Last week the show had 22.32 million viewers, its highest rating yet. I would guess roughly 21 million of those tuned in were female, and that the rest were guys whose favorite character is the hunky teenage gardener who is up to no good with Gabrielle….

But what is most winning about the show is the relationships the women have with one another. And that’s why you like the housewives, even straying Gabrielle and obsessive-compulsive Bree. In the soap operas of the ’80s women were rivals, circling each other and trying to outwit each other to gain the attention of the men who were in the starring roles. But in this show and in the chick-lit books that are now so popular, women care about each other.
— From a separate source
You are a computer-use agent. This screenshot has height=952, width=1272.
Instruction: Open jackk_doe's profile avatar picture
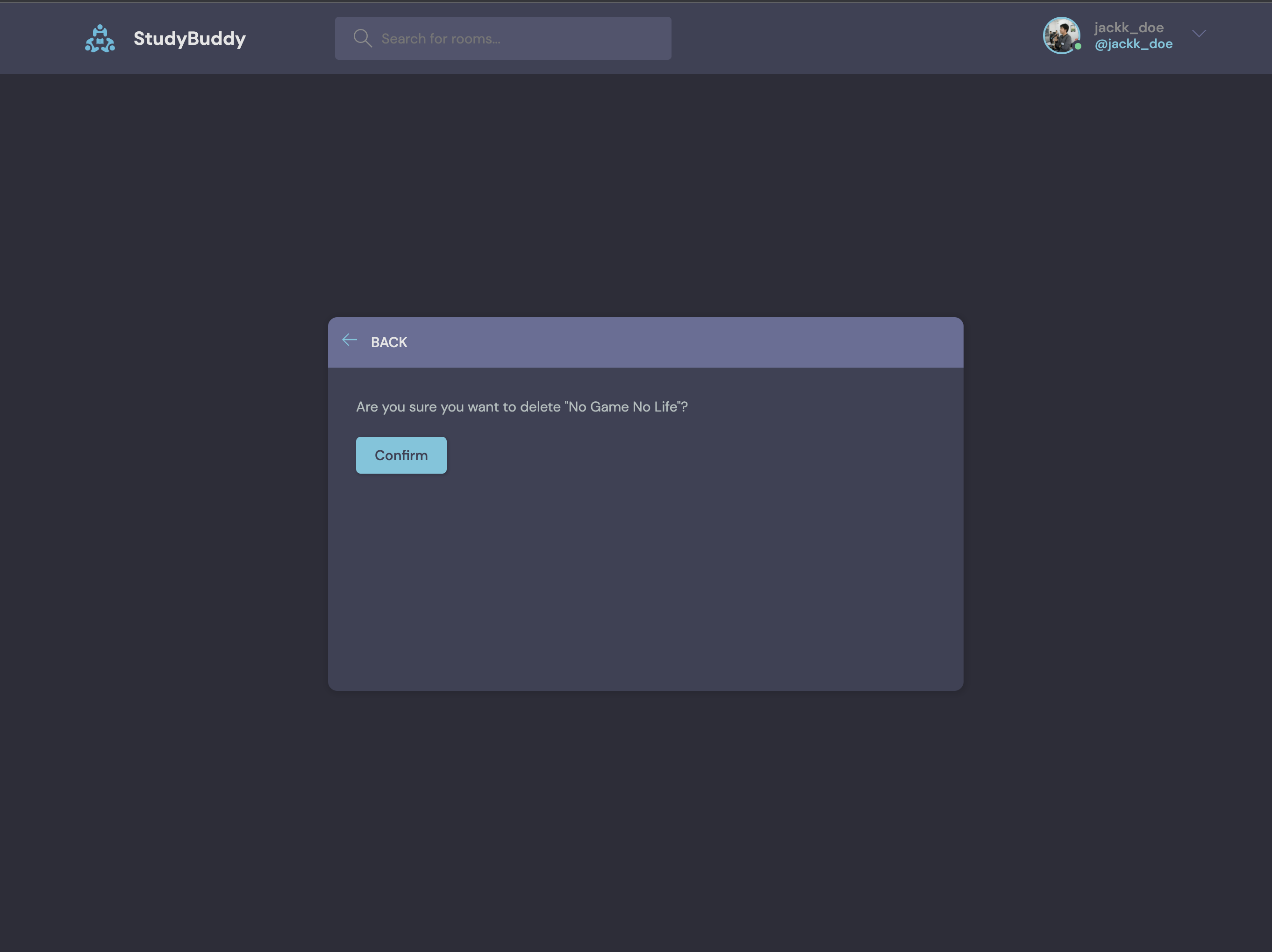coord(1061,36)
The men on Wisteria Lane most often tend to be irritating problems, not solutions…. Are these desperate housewives a reflection of American women? Not really, of course, but they’re close enough so that viewers are entertained by them and not offended by their flaws.

I have not seen this show, but it sure sounds like exactly the sort of behavior affirmation that most women, housewives and otherwise, don’t need. The thing I find incredibly bizarre about this is the way women love to publicly identify themselves with characters from shows like this and Sex in the City, (its obvious spiritual predecessor). And yet, if men were to make a point of identifying themselves with equally fictional characters such as James Bond or Conan – and start imitating their behavior and sartorial style, no less – women would think they were not only crazy, but more than a little bit pathetic.

Glad I am that Space Bunny doesn’t watch this nonsense, much less take it seriously.